Early drinkers of coffee considered coffee a medicine.  Moreover, the Muslim regions took to coffee immediately, having eschewed wine and other alcoholic drinks.
The first documented coffee house opened in Constantinople (Istanbul) in 1554.  Worldwide expansion of coffee drinking began with Turkish conquests and the influence of the Ottoman Empire.  It must be noted, however, that Sultan Murad IV, a ruler of the Ottoman Empire, attempted to ban the consumption of coffee.  He made the consumption of coffee a capital offense.  He is said to have wandered the streets of Istanbul posing as a commoner and carrying a hundred-pound broadsword.  When he found someone drinking coffee he would decapitate them immediately.  His successor was somewhat more lenient.  A first offense was punishable by a cudgeling (getting beaten with a stick).  A second offense saw offenders sewn into a leather bag and tossed in the river.
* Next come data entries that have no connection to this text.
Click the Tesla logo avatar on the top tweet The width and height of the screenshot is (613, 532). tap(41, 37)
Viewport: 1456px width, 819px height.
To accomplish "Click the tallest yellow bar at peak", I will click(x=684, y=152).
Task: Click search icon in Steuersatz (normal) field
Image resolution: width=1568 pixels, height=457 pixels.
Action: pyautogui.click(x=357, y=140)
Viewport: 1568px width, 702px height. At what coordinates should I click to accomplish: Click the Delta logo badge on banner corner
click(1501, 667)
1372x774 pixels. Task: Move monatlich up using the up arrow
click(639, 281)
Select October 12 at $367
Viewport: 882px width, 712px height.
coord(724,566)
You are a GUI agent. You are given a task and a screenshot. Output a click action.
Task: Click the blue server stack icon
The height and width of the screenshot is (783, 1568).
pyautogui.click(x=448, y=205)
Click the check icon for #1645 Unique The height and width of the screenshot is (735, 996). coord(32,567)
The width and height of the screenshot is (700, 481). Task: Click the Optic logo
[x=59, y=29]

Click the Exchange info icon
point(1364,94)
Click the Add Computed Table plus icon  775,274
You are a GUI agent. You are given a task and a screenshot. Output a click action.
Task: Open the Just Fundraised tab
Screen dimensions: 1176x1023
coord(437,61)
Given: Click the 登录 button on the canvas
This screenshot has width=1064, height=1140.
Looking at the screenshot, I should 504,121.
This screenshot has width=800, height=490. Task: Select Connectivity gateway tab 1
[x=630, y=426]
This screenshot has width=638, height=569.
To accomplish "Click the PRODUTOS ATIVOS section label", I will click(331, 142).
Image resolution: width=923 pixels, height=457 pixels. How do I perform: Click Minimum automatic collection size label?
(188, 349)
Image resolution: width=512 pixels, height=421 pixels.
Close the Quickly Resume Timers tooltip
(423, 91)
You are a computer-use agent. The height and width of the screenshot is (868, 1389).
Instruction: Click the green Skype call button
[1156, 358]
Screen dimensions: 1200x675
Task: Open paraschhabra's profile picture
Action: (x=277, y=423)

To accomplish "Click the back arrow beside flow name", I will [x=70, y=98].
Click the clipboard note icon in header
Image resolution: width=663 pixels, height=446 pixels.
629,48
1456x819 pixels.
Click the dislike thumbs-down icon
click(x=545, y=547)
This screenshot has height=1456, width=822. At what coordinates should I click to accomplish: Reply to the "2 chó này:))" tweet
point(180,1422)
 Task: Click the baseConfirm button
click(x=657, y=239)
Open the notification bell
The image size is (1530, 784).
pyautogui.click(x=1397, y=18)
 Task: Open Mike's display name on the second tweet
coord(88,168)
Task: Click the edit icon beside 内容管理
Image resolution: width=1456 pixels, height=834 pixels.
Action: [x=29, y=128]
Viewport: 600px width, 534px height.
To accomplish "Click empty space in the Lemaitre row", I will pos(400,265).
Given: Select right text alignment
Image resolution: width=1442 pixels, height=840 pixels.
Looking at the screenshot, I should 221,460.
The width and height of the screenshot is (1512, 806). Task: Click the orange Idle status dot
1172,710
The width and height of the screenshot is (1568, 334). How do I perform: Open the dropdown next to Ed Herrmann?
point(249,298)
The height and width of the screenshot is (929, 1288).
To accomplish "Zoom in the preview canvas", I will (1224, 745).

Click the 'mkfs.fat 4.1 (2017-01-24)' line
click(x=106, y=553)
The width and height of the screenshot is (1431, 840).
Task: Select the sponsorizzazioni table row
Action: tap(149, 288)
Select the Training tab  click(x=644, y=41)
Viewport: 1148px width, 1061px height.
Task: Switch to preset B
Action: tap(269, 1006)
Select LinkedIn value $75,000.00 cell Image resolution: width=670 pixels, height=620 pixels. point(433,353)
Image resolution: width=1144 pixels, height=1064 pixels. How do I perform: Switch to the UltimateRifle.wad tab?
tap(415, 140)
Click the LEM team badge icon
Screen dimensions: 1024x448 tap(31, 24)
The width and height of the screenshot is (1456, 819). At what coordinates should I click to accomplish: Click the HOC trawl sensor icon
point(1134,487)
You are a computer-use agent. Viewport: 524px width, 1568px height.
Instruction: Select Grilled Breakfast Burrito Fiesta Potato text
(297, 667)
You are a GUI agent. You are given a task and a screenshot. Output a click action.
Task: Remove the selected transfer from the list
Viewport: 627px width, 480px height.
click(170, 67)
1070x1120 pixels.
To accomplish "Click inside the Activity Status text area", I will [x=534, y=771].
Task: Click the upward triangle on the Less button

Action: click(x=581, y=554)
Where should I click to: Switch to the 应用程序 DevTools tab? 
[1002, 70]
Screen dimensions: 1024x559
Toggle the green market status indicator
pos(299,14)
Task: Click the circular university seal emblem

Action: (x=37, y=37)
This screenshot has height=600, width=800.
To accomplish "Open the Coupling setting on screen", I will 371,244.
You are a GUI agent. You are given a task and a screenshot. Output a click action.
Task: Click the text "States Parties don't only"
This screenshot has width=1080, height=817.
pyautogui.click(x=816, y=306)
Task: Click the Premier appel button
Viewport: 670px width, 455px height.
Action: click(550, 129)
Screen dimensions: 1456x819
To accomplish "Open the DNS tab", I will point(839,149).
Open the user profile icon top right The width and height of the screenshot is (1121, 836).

The consumption of coffee could not be stopped.  Coffee soon found its way to Europe and from there it traveled in all directions.
Today, Brazil is the largest producer of coffee in the world.  Coffee in Brazil owes its existence to the Governor’s wife of French Guiana.  In 1727, a certain Francisco de Mello Palheta was sent from Brazil to French Guiana to get coffee seedlings.  The French refused to give any seedlings, but the Governor’s wife—captivated by the envoy’s good looks—gave him a bouquet of flowers with coffee seeds hidden inside.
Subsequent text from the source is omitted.